Bei dem in der Szene allseits bekannten Reifenhändler wurden wir aber recht zügig abgecancelt.


Nun, im Jahr 2021 steht erneut der TÜV an und einige Korrosionsschutzarbeiten im Bereich der Staukästen sollten erledigt werden.


Wir haben ja Zeit und somit genug Elan, die schweren Staukästen zu demontieren.

Dann traf uns fast der Schlag!


Die 10,0 mm dicke Wandung der Siebdruckplatten war bis auf 2,0 mm von einem Querschläger fast durchschlagen worden.

Als ehemaliger Soldat kann ich diese Beschädigung mit Sicherheit zuordnen!

Wir sind also beschossen worden!


Natürlich kann dieses unbeabsichtigt passiert sein, in Griechenland wird ja auf jedes Verkehrsschild geballert.


Trotzdem bleibt ein unangenehmes Gefühl!

Hinter der Beschädigung am Kasten steht übrigens die große Gasflasche für die Außenküche...!


Positiv bleibt eigentlich nur die Erkenntnis, wodurch der Reifen zerstört wurde.

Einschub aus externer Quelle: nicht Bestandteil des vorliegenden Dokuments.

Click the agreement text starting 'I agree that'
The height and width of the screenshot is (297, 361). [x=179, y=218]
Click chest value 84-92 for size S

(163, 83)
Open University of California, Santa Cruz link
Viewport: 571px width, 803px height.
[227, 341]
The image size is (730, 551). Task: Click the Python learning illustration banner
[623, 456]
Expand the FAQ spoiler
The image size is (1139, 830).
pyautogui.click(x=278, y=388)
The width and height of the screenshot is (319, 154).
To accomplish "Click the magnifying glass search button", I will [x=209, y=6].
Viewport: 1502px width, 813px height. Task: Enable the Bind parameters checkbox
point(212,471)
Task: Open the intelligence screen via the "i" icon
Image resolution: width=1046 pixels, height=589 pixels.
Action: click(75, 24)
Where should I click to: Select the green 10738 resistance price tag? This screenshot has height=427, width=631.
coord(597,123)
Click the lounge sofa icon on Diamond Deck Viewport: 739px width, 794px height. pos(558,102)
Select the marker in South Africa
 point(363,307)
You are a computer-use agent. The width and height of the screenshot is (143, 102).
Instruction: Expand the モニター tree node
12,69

Bisher waren wir total verunsichert, wie wenig belastbar die XZL - Militärreifen anscheinend sind. 


Nun haben wir Gewissheit! 

Diese Reifen sind für einen Beschuss ungeeignet...!


Die Beschädigung im Holz haben wir inzwischen mit einem transparenten Dichtmittel aufgefüllt.